Littérature française

Martin Lichtenberg

La Roche

illustration

Chronique de Jean-Baptiste Hamelin

Librairie Le Carnet à spirales (Charlieu)

La Roche est un premier roman au ton singulier d’un jeune auteur, Martin Lichtenberg, mais aussi une première incursion en imaginaire pour l’éditrice Héloïse d’Ormesson. Deux premières pour ce roman. Deux premières réussies.

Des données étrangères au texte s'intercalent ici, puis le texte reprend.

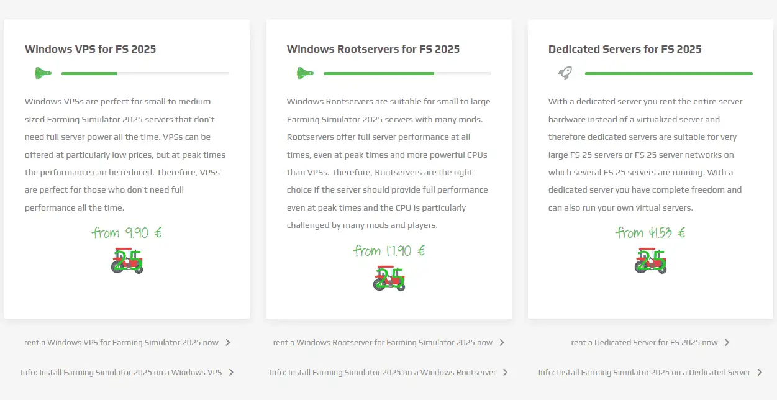The height and width of the screenshot is (400, 777).
Task: Open 'rent a Windows VPS for Farming Simulator 2025 now'
Action: coord(122,342)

La Roche est une île, un restant de terre isolée pour une poignée de survivants. Ils vivent là, en castes. Les Rocailleux et les Rocheux ne se mêlent pas, chacun ayant leur propre fonction. Ils rêvent d’un avenir meilleur, celui que le mystérieux pouvoir fait miroiter, qu’ils ne connaissent que par le visionnage de vidéos énigmatiques. En attendant, ils triment dur, s’abrutissant de labeur pour s’endormir et recommencer. Et surtout se faire remarquer par La Garde, milice du pouvoir, et devenir les heureux élus, ceux qui pourront, au terme d’une cérémonie grandiloquente, embarquer sur un bateau et rejoindre ainsi les rives d’un paradis promis. C’est une vie de récup’, de misère(s), de démerdes. La beauté a fui, le gris prédomine avec ses nuances, la résignation coule dans le sang. Seul Dael tente de modifier son banal et triste quotidien, pour son bien et celui de sa fille Loo. Prendre des risques, guetter les faiblesses et essayer de distiller ici et là quelques braises de révolte. Lors d’une soirée à scruter les alentours, il fera la connaissance d’un électron libre, d’un être habité par la musique dans un monde où toute forme d’art a été abolie. Quand Sol se met au piano, c’est un bouleversement pour Dael qui replonge avec nostalgie dans un passé pas si lointain où la liberté de vivre était encore de mise. Ce trio, refusant la soumission, malgré les risques importants, essaiera de modifier l’ordre établi. L’écriture de ce jeune romancier est troublante, mystérieuse, changeante. Elle explore avec finesse les renoncements, magnifie les instants de grâce (les notes de musique illuminent un ciel gris, comme des flocons de neige sur un sol charbon). Elle emporte le lecteur avec poésie dans ce monde inventé, invite à la réflexion en incitant le lecteur à tisser des liens entre imaginaire et réalité. Un très beau premier roman.